• [The task]:
Reproduce the entries from the line with "Where should I click to: Enable" to the line with "will pyautogui.click(x=1116, y=93).", substituting "How can I carry out" for every "How do I perform" and leaving everything else unchanged.

# Record set start

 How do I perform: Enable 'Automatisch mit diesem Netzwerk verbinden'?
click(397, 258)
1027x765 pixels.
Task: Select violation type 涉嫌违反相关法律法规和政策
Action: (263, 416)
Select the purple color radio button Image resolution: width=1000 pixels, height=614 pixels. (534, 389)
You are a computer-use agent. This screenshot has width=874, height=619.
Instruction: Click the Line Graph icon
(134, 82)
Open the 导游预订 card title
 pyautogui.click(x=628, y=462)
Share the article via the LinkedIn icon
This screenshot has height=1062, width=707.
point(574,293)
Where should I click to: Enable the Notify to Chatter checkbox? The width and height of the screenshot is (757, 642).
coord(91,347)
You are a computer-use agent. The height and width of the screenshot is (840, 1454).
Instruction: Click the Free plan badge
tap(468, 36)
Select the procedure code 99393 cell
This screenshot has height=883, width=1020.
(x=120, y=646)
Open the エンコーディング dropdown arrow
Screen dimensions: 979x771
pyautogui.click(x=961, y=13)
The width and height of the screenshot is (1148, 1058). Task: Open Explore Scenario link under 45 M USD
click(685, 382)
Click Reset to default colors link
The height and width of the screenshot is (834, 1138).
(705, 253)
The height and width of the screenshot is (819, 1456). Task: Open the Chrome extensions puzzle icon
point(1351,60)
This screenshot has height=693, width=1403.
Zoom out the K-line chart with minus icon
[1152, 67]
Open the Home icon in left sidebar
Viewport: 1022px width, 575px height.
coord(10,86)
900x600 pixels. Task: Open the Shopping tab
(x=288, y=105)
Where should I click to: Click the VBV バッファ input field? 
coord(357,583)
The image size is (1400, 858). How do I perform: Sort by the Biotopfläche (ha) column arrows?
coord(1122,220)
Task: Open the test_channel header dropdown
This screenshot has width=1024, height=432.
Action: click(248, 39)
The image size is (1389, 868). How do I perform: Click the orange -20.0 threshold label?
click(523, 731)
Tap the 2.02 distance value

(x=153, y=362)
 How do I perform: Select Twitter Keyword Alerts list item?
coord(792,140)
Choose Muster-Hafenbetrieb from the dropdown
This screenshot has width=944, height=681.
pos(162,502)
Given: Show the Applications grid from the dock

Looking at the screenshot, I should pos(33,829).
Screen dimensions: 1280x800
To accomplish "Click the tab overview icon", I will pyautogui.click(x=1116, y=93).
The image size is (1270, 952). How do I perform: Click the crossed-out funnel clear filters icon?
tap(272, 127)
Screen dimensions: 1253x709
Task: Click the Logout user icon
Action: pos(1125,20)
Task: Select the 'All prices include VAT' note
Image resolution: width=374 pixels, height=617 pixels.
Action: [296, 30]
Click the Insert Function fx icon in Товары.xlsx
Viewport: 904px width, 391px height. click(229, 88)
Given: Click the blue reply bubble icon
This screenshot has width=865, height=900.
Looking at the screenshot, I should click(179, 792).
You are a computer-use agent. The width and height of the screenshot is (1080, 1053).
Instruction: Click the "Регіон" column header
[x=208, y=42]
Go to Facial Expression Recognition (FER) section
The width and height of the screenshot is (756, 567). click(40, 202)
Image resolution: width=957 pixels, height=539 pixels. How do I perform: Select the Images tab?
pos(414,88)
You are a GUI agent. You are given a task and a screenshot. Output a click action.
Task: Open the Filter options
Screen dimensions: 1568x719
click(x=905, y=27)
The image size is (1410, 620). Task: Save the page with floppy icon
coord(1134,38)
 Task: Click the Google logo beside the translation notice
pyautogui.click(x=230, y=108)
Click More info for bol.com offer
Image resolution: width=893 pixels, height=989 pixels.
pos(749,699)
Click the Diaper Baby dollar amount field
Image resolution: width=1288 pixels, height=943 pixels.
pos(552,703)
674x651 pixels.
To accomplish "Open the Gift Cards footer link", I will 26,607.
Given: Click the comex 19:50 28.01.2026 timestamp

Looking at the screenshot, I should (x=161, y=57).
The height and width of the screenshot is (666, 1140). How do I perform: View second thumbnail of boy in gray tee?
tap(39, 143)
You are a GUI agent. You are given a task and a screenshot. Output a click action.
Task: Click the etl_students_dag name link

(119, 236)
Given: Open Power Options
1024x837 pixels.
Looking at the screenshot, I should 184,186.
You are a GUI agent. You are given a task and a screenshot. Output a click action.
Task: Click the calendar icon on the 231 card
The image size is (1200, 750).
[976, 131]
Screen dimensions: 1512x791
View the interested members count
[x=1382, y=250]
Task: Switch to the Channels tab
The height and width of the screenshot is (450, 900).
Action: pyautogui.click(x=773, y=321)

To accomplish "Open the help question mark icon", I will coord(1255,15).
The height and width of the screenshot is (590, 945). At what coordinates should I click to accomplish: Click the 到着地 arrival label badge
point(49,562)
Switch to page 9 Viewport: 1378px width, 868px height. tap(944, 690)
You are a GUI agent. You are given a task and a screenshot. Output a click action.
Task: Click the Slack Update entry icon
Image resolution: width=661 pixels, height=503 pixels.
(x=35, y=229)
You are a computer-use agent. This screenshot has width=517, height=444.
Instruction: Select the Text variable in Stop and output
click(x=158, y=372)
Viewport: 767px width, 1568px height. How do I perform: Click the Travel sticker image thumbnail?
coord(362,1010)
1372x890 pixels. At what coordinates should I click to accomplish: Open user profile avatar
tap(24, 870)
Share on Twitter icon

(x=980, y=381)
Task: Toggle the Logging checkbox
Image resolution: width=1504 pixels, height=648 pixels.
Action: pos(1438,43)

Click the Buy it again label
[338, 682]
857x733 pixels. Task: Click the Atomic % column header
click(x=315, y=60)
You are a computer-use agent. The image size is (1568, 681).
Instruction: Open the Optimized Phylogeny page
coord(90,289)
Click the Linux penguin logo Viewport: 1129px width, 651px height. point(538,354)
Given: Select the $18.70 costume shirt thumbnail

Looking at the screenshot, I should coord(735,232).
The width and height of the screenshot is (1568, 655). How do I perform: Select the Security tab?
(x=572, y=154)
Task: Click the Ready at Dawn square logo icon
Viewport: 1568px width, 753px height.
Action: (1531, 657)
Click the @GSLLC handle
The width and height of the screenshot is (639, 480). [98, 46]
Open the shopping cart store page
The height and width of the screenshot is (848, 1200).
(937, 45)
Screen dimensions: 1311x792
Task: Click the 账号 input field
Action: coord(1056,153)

# Record set end

• [Full solution]:
Where should I click to: Enable the Notify to Chatter checkbox? The width and height of the screenshot is (757, 642).
coord(91,347)
You are a computer-use agent. The height and width of the screenshot is (840, 1454).
Instruction: Click the Free plan badge
tap(468, 36)
Select the procedure code 99393 cell
This screenshot has height=883, width=1020.
(x=120, y=646)
Open the エンコーディング dropdown arrow
Screen dimensions: 979x771
pyautogui.click(x=961, y=13)
The width and height of the screenshot is (1148, 1058). Task: Open Explore Scenario link under 45 M USD
click(685, 382)
Click Reset to default colors link
The height and width of the screenshot is (834, 1138).
(705, 253)
The height and width of the screenshot is (819, 1456). Task: Open the Chrome extensions puzzle icon
point(1351,60)
This screenshot has height=693, width=1403.
Zoom out the K-line chart with minus icon
[1152, 67]
Open the Home icon in left sidebar
Viewport: 1022px width, 575px height.
coord(10,86)
900x600 pixels. Task: Open the Shopping tab
(x=288, y=105)
Where should I click to: Click the VBV バッファ input field? 
coord(357,583)
The image size is (1400, 858). How can I carry out: Sort by the Biotopfläche (ha) column arrows?
coord(1122,220)
Task: Open the test_channel header dropdown
This screenshot has width=1024, height=432.
Action: click(248, 39)
The image size is (1389, 868). How can I carry out: Click the orange -20.0 threshold label?
click(523, 731)
Tap the 2.02 distance value

(x=153, y=362)
 How can I carry out: Select Twitter Keyword Alerts list item?
coord(792,140)
Choose Muster-Hafenbetrieb from the dropdown
This screenshot has width=944, height=681.
pos(162,502)
Given: Show the Applications grid from the dock

Looking at the screenshot, I should pos(33,829).
Screen dimensions: 1280x800
To accomplish "Click the tab overview icon", I will pyautogui.click(x=1116, y=93).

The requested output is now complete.